PROBLEM DETAILS:
From the entries below, determine the number of lines that contain "resolution". Give that number by itself.

(Collected data)
=== Begin Enclosure ===
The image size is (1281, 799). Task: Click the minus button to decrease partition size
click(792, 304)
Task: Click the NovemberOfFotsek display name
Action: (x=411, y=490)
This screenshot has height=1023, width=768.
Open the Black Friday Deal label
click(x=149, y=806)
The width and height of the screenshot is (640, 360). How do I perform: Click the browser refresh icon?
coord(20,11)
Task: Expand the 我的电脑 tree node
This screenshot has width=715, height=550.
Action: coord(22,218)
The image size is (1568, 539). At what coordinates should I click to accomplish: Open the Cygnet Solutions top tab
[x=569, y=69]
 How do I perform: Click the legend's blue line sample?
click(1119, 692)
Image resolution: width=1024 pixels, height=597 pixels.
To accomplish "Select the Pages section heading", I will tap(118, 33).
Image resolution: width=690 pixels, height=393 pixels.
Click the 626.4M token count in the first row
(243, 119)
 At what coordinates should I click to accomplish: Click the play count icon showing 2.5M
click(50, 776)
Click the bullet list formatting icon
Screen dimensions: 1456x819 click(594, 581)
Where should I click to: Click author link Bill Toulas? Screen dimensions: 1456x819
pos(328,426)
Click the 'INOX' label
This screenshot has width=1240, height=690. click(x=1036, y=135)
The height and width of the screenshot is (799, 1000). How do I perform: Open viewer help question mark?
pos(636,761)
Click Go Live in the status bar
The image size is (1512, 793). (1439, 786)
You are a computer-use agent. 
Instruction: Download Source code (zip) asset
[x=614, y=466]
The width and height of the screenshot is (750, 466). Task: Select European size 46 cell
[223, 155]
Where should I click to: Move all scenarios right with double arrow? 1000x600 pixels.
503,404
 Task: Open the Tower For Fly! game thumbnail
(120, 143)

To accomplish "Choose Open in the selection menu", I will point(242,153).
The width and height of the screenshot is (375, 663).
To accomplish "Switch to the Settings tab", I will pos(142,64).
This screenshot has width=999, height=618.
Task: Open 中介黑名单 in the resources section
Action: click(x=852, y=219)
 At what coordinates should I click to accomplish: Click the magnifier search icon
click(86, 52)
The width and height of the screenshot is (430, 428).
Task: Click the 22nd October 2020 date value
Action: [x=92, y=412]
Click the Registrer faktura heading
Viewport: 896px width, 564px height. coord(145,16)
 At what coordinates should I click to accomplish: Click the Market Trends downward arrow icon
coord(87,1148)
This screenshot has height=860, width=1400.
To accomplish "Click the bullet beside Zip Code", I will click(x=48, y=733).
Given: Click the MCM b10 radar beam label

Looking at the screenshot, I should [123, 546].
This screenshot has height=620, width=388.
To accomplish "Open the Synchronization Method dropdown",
=== End Enclosure ===
TASK SOLUTION:
2